How to optimize this Smooth maximum function

817 Views Asked by At

I'm applying this smooth Maximum function $\sqrt[n]{x^n + y^n}$ instead of Hard Maximum function $max(x,y)$, In order to find the maximum value in an array.

I need a function that preserve a smooth function which allow me to apply gradient descent and back propagate the error, taking into consideration all the input value. Using Hard maximum gives as a gradient a value $1$ for the maximum input and $zeros$ everywhere else while the smooth maximum function gradient gives a values for each input.

I found by testing this function that whenever the input approach zero the function could not be applied, So I added a small value to the input with $1e-5$ to avoid dividing by zero.

What I found else and what you'll see by the figures below that the difference diverge largely between the hard maximum and the soft maximum output with reference to the input size. what I mean by this: if my array is of size $(2,2)$ or of size $(100,100)$ the difference between the hard and the maximum output value increase. So there is a proportional link between the size of the input and the value of the parameter $n$ in the smooth function. Once you increase the input size you have to adapt this parameter with it. But then we are risking to go for overflow because of the small value of the input.

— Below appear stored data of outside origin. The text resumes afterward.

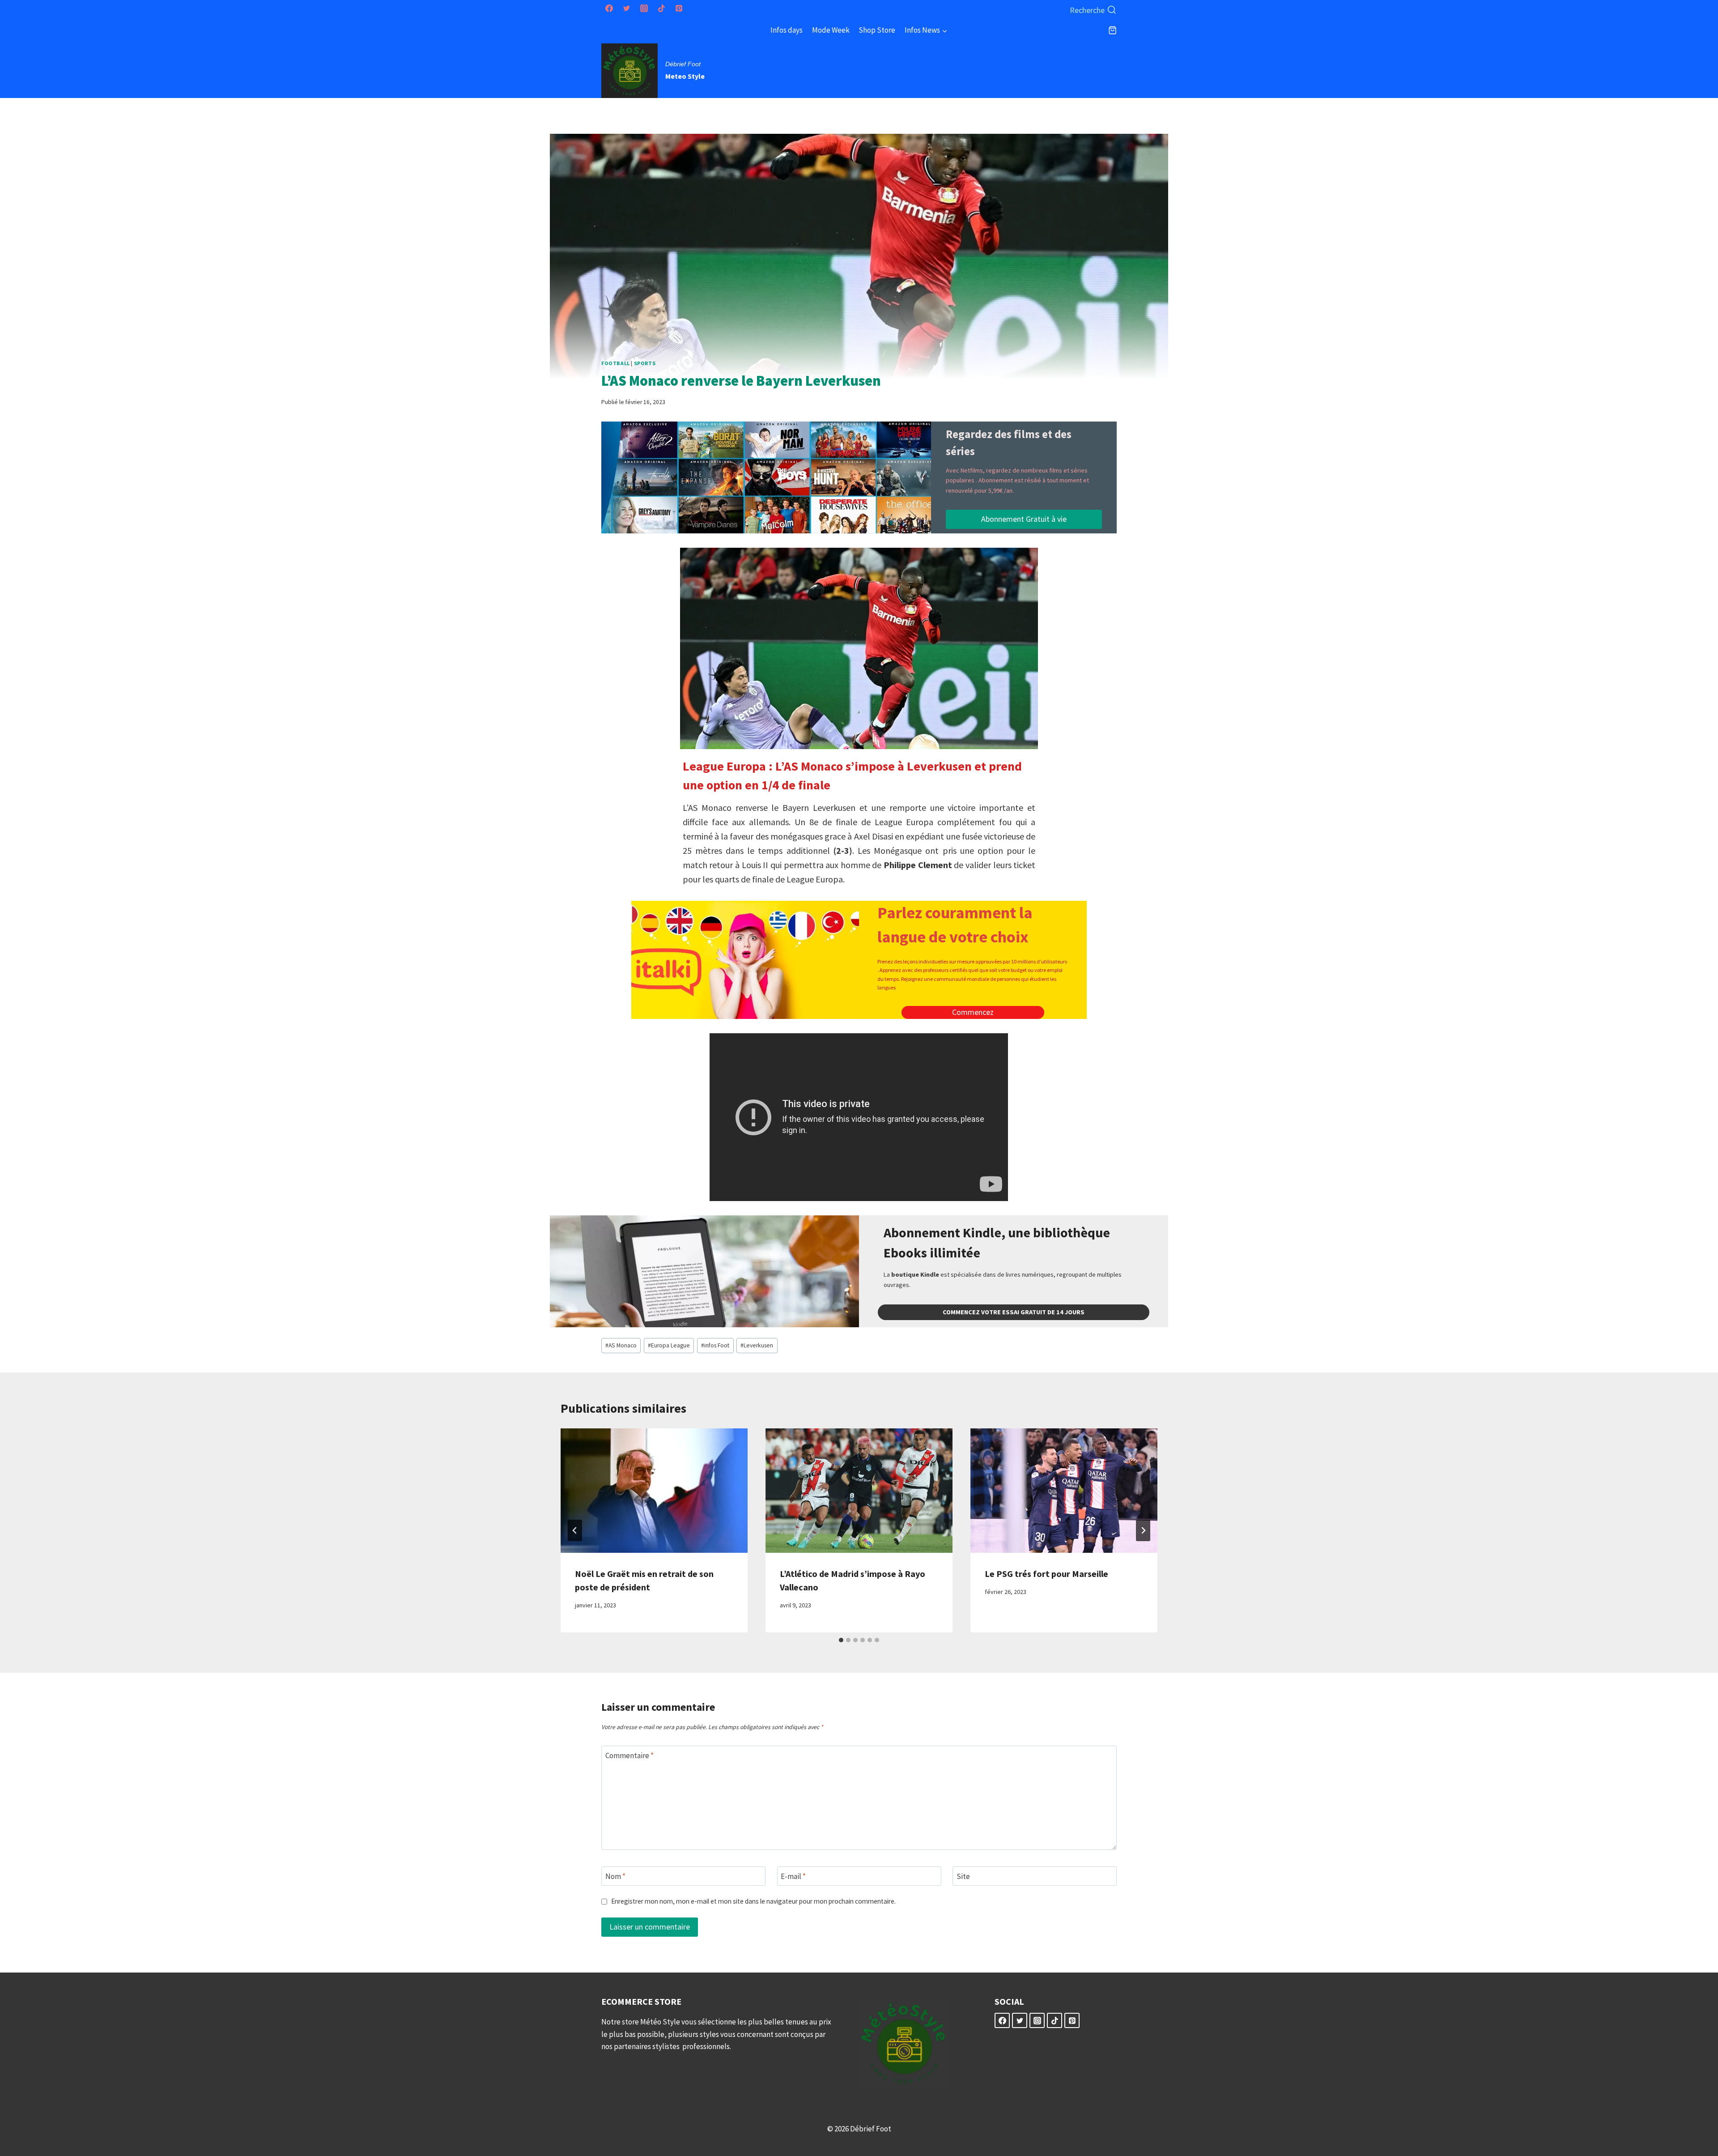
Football (615, 363)
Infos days (786, 30)
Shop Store (877, 30)
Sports (645, 363)
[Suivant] (1143, 1530)
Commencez (973, 1012)
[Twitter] (626, 8)
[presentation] (654, 1490)
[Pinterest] (678, 8)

note: All my values are above zero because I'm thresholdinng by Relu function. So in my case this function works if I could solve this proportional property between the input and the parameter n.

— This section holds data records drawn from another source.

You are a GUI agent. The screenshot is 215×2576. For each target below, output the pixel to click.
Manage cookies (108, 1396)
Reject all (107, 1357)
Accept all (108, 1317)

I tested the function $Log(Exp(x) - (n-1))$ and the implementation was more difficult because of both overflow and underflow. Wikipedia reference

The figures below plot the number of input versus the difference between Hard and soft

enter image description here where n = 4 enter image description here where n = 6 enter image description here where n = 4 is fixed until size of 6, and then it is divided by 2 n = np.ceil(i/2) where i is the input size.